(1919) – Major League Baseball star Jackie Robinson was born. Robinson was the first African-American to play in the MLB in the modern era. The Brooklyn Dodgers started Robinson at first base in 1947, breaking the color line in baseball for the first time. Previously, due to racial segregation, Robinson and other African-American ball players were restricted to play in the Negro Leagues. Robinson played for ten seasons in Brooklyn and was selected to the Hall of Fame in 1962.
(1940) – The first social security check was issued by the U.S. government to a woman named Ida Mae Fuller in the amount of $22.54. The Social Security Act of 1935 was part of the second New Deal, a series of programs enacted to help reform the country after the economic struggle of The Great Depression. In 1940, $35,000,000 was paid out in social security benefits.

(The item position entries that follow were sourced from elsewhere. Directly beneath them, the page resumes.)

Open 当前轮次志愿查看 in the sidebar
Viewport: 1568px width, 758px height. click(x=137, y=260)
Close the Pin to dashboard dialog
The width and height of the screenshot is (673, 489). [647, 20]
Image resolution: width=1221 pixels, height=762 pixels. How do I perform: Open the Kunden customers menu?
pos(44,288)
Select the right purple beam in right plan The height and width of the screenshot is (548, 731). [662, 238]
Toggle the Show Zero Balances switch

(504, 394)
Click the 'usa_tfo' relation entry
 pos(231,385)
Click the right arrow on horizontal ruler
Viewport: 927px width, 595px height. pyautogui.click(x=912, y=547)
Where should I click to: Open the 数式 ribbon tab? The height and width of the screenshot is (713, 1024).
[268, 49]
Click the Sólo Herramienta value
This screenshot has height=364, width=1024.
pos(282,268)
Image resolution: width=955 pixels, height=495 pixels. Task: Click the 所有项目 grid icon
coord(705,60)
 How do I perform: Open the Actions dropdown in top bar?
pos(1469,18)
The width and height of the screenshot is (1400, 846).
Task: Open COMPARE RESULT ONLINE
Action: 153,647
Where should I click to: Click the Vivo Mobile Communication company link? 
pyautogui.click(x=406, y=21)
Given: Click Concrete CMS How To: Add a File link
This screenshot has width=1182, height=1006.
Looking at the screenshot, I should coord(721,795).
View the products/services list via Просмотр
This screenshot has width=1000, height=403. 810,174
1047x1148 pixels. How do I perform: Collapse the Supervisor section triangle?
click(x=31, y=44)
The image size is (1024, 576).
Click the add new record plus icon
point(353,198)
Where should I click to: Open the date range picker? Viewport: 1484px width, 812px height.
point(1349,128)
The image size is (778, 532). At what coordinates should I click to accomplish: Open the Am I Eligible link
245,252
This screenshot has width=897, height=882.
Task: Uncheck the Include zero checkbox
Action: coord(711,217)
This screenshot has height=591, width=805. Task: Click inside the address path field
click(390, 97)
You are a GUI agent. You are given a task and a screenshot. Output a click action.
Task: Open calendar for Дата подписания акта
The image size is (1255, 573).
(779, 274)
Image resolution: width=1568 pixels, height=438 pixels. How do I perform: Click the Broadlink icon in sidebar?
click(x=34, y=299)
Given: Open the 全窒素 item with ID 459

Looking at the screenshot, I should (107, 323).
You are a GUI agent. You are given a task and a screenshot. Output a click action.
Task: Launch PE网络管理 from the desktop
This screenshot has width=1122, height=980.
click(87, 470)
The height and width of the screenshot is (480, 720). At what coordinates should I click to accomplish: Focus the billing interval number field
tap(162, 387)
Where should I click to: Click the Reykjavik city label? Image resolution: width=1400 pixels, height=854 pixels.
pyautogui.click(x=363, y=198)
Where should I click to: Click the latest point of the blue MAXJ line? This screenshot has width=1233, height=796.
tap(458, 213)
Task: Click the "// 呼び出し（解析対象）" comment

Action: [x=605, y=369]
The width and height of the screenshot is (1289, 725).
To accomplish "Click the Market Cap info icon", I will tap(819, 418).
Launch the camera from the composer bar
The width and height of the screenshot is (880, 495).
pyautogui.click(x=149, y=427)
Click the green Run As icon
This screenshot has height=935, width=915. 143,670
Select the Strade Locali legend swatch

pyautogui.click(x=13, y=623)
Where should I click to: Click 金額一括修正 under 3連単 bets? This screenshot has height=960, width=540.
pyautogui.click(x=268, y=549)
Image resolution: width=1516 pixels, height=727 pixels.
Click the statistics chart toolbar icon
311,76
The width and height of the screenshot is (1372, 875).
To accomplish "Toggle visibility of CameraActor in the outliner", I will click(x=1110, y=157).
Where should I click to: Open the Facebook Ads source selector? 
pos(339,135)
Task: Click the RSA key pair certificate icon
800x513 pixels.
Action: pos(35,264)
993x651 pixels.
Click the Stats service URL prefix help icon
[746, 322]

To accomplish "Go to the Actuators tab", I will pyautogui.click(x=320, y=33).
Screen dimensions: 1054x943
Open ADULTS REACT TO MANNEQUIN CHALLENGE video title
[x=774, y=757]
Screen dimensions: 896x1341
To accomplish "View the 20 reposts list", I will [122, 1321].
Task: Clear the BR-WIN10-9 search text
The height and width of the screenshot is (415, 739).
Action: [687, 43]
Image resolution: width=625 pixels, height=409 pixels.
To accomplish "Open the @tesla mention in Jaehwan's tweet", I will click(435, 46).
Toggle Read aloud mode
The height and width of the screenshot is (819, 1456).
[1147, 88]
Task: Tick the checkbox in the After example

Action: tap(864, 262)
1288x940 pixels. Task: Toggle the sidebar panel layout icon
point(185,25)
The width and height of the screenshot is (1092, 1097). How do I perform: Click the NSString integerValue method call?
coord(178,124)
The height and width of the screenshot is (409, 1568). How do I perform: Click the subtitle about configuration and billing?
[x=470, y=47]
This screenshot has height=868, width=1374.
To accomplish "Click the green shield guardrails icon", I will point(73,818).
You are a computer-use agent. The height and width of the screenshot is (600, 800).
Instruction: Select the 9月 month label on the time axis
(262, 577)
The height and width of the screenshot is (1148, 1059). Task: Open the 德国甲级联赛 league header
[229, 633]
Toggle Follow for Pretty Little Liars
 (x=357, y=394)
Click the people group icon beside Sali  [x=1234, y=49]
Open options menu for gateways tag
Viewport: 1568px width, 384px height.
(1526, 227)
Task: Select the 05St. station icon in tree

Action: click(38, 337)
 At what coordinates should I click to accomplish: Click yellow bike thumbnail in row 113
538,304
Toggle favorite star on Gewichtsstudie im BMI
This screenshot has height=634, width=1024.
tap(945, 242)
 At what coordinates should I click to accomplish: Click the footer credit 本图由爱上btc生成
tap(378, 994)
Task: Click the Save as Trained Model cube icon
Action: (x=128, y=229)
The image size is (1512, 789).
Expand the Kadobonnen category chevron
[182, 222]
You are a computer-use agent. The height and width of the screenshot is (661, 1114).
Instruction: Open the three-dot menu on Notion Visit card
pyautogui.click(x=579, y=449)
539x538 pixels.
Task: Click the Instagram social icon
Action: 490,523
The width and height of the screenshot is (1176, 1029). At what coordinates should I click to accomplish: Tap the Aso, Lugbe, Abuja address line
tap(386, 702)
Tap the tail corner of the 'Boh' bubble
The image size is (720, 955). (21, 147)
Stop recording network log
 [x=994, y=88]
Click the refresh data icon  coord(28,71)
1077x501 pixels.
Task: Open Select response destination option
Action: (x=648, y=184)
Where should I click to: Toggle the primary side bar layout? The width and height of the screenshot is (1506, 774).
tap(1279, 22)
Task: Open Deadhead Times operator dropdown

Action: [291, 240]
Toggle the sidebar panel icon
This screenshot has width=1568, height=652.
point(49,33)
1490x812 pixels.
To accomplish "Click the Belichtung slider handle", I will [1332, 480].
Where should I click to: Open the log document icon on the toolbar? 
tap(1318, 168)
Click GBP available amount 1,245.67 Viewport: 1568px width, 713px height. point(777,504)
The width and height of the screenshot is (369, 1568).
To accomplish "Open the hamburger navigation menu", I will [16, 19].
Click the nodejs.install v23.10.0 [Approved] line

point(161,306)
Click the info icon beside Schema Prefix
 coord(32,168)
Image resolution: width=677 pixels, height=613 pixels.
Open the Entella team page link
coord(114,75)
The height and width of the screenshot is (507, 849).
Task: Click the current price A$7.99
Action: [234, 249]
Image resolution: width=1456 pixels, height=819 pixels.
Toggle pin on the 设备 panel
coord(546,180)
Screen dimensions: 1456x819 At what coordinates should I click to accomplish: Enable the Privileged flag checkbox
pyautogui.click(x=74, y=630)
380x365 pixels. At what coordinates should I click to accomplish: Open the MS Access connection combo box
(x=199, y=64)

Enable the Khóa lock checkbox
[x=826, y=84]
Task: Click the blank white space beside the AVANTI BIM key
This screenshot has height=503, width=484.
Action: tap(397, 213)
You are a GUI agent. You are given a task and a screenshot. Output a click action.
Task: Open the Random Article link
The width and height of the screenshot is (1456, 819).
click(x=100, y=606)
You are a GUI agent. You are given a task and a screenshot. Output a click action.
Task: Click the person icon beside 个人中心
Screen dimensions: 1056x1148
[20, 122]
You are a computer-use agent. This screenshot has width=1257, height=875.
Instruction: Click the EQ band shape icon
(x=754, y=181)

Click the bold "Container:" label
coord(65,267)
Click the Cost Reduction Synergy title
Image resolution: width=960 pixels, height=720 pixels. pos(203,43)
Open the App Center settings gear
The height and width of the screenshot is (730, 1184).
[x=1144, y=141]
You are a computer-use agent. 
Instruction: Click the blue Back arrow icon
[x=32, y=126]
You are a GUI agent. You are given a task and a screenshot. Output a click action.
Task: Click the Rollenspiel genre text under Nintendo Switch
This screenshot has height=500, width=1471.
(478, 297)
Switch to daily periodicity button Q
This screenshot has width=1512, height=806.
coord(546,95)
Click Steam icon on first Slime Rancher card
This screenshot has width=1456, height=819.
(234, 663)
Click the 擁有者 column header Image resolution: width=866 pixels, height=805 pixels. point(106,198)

(1958) – The United States launched its first satellite into orbit. The launch of Explorer I officially entered the U.S. into the Space Age. The mission followed the successful launches of the Soviet Union’s Sputnik 1 and 2, which inevitably sparked the Cold War Space Race between the two countries. In orbit Explorer I discovered a much lower cosmic ray count than anticipated, and also it is credited with the discovery of what came to be known as the Van Allen Belts.
(2000) – Alaskan Airlines flight 261 crashed off the coast of California, killing 88 people on board. The flight took off from Puerto Vallarta. Throughout the flight, crew members reported a problem with a jammed horizontal stabilizer. The crew managed to un-jam the stabilizer, but upon repair the airplane took a nose dive. The pilots managed to maintain control of the airplane, but just ten minutes later lost control again and crashed into the ocean. The accident prompted several improvements in design and protocol.